> YOUR ASSIGNMENT: Please show all lines of the records that include "agent".

> EXTRACTED ENTRIES:

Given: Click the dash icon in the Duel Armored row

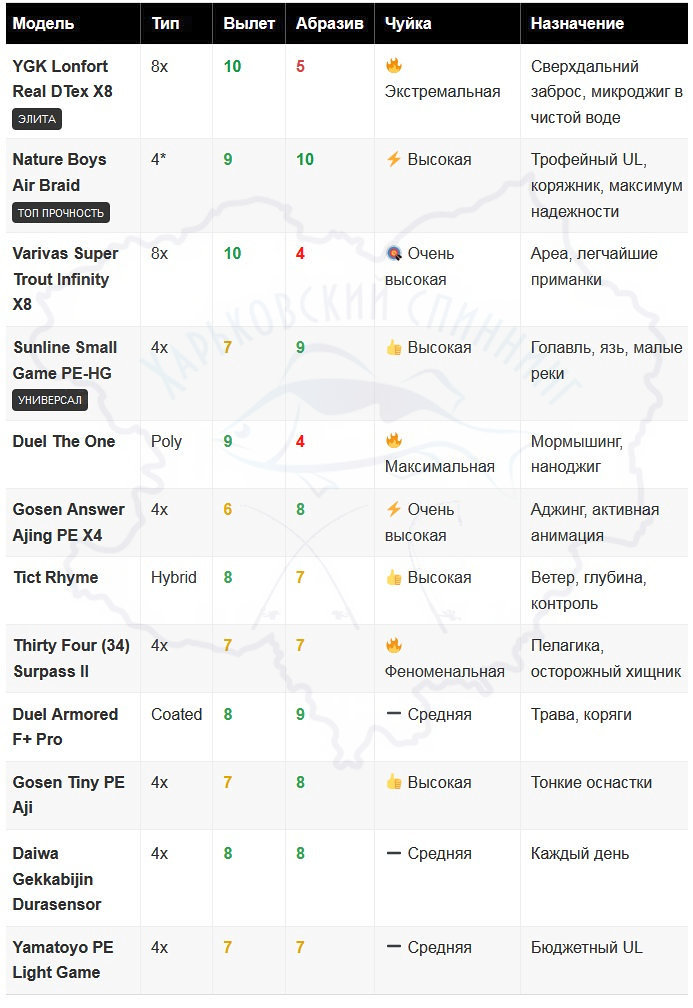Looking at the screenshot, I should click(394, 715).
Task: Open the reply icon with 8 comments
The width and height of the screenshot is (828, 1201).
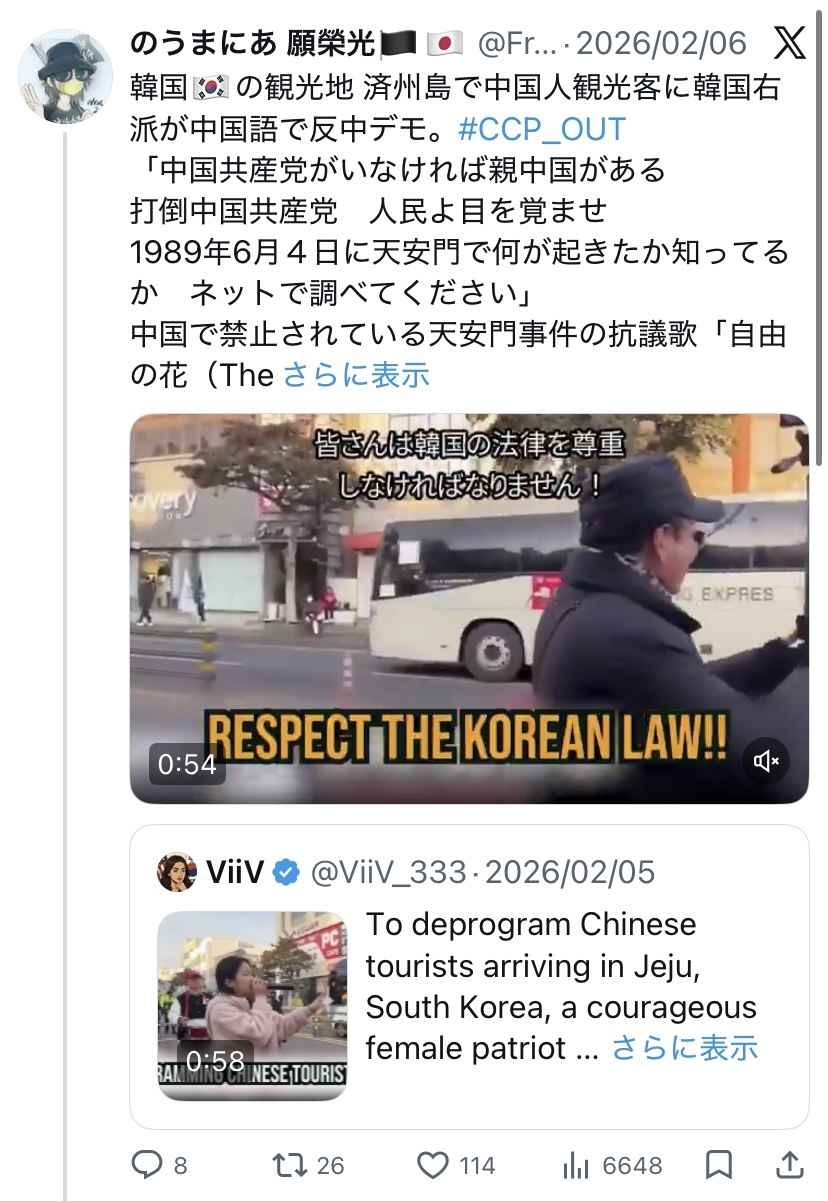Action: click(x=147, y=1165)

==

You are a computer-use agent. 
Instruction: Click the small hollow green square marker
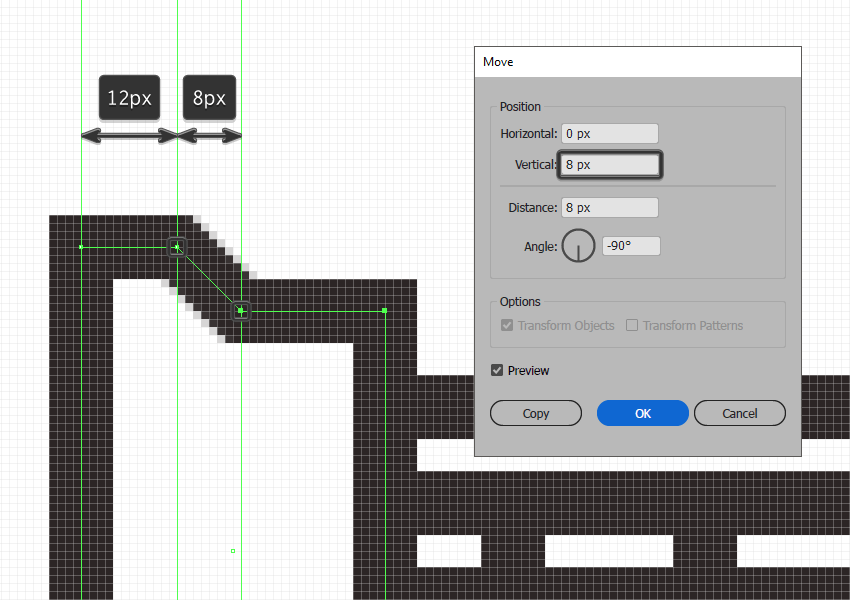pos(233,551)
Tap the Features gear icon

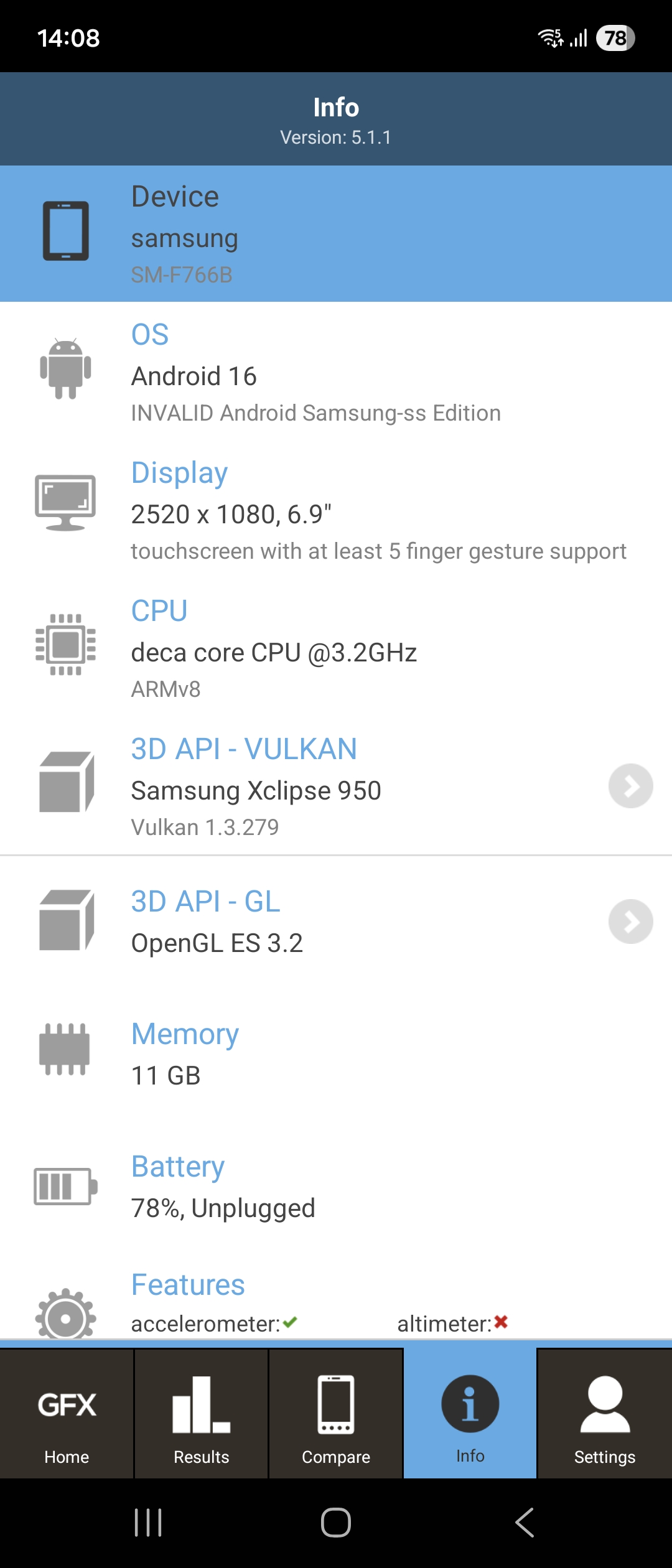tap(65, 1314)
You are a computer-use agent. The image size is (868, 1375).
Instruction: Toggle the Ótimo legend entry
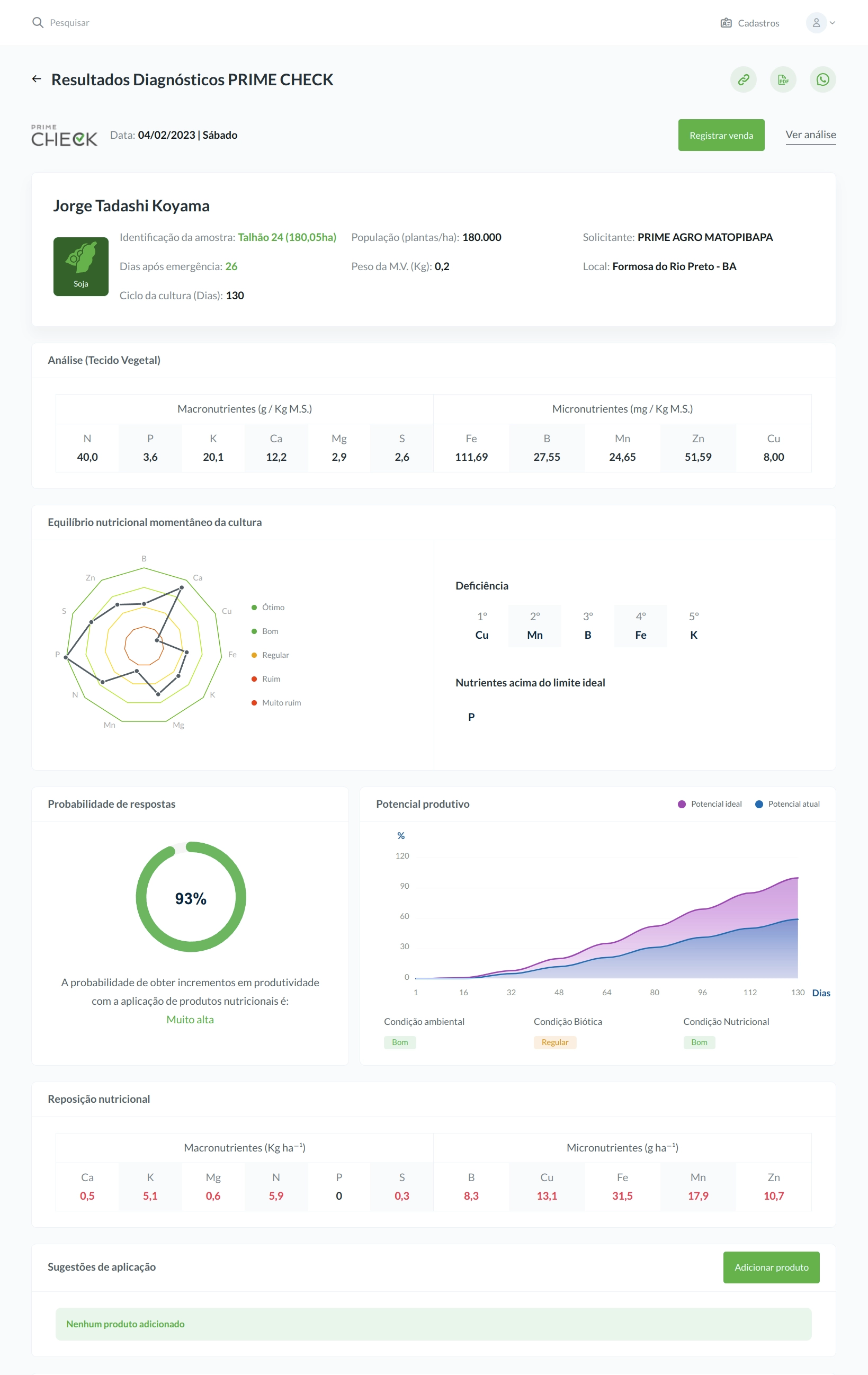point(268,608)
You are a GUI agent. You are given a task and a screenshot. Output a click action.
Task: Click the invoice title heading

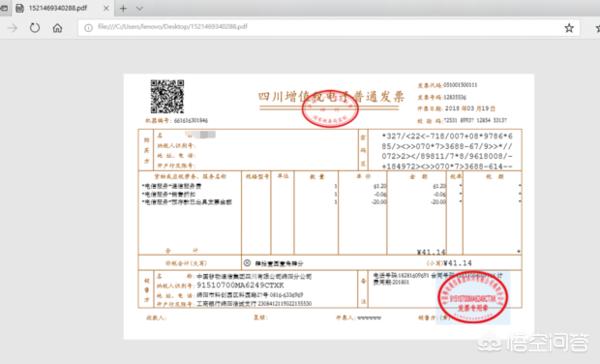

> WRITTEN REPLY:
You are a computer-use agent. 
You are a computer-use agent. The image size is (868, 1375).
You are a GUI agent. You are given a task and a screenshot. Output a click action.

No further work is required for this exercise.